*** Opening DATA FOR ANALYSIS ***

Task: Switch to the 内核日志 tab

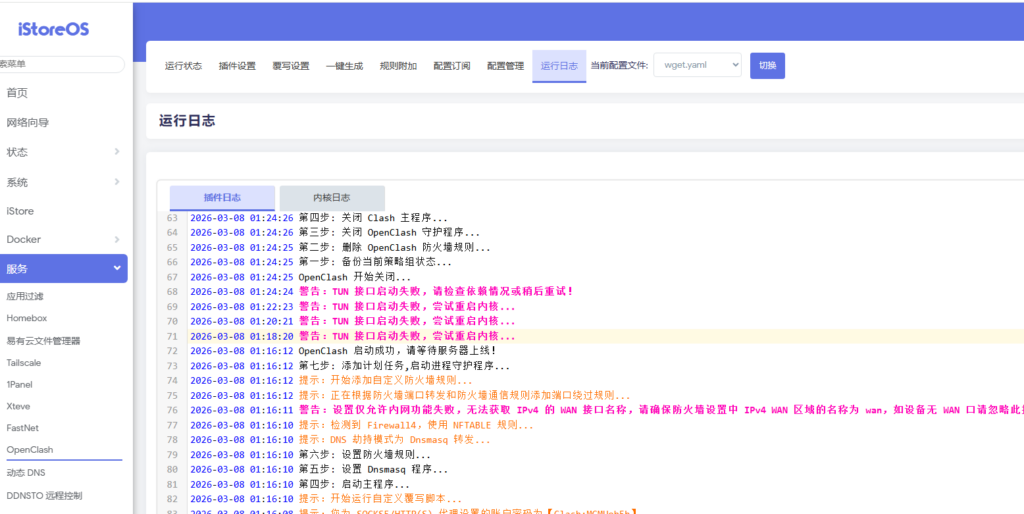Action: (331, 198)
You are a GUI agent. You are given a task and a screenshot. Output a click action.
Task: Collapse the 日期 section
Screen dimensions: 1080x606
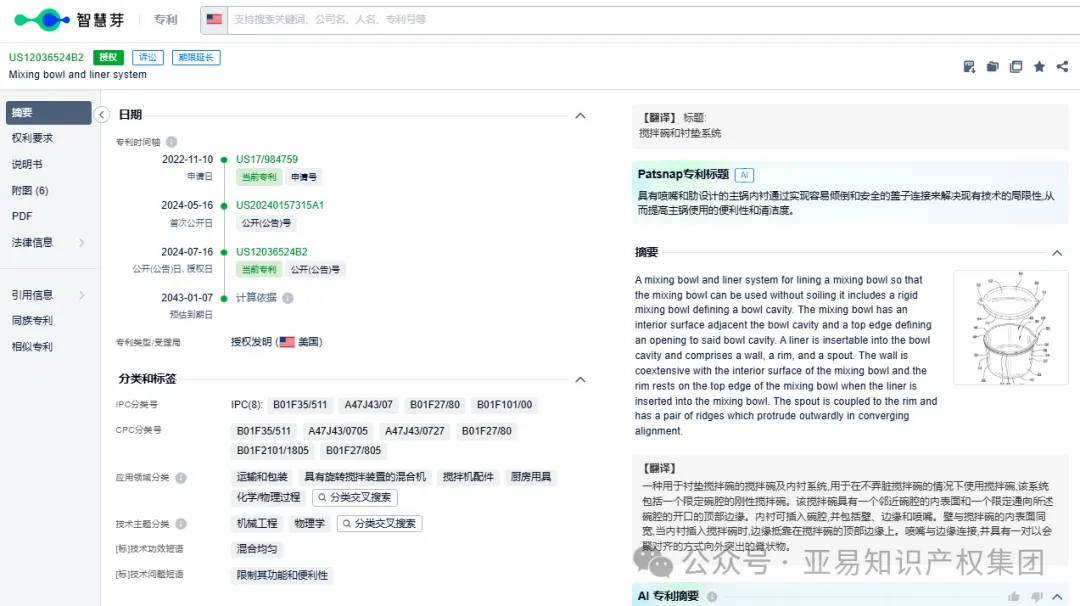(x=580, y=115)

*** Closing DATA FOR ANALYSIS ***
*** Opening DATA FOR ANALYSIS ***

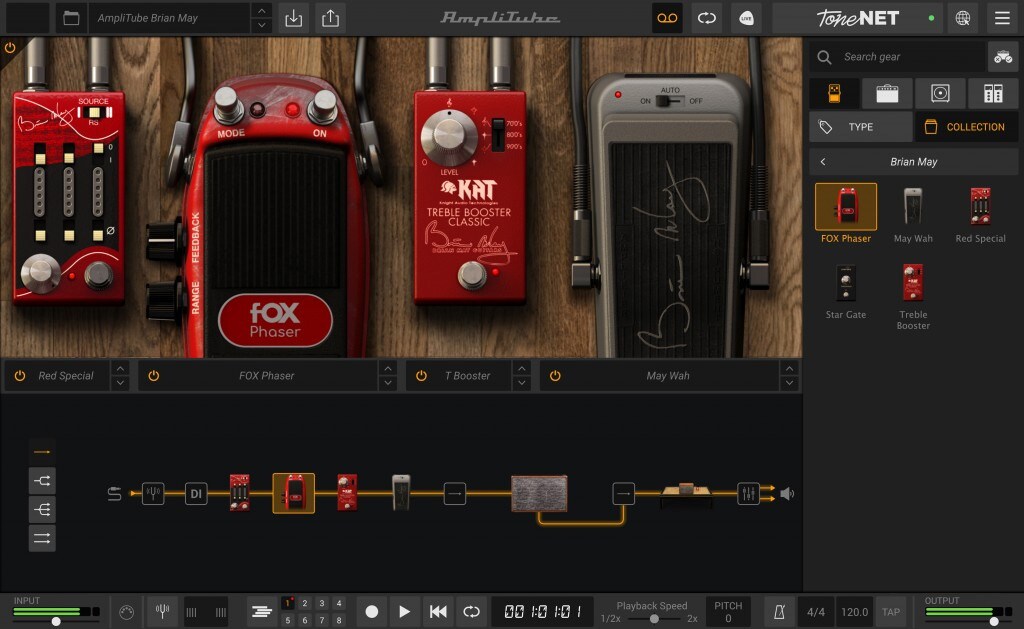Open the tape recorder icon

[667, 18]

*** Closing DATA FOR ANALYSIS ***
*** Opening DATA FOR ANALYSIS ***

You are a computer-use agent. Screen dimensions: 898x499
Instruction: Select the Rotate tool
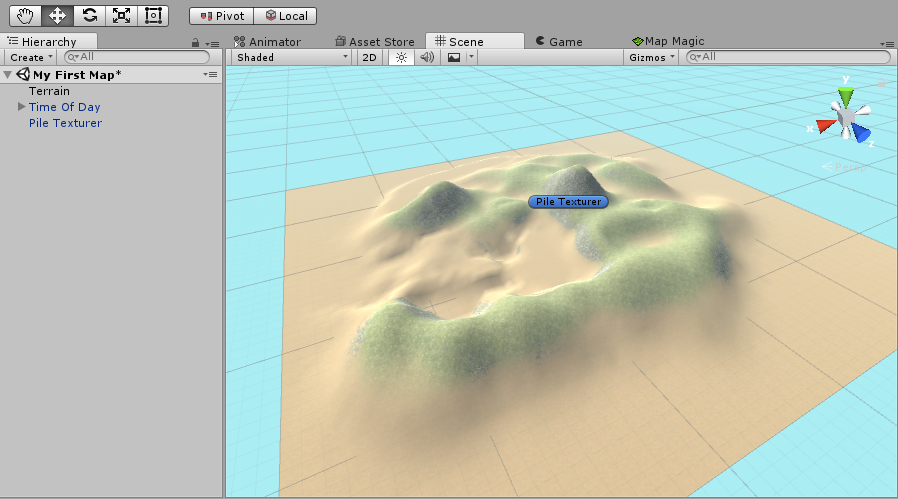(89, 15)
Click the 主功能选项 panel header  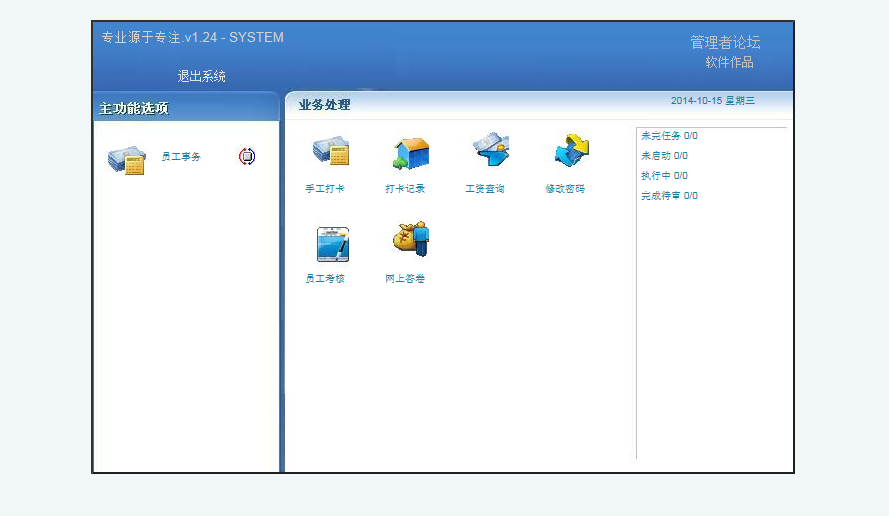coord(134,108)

*** Closing DATA FOR ANALYSIS ***

Please report how many lines of the material above contain the string "agent", with no other words.

2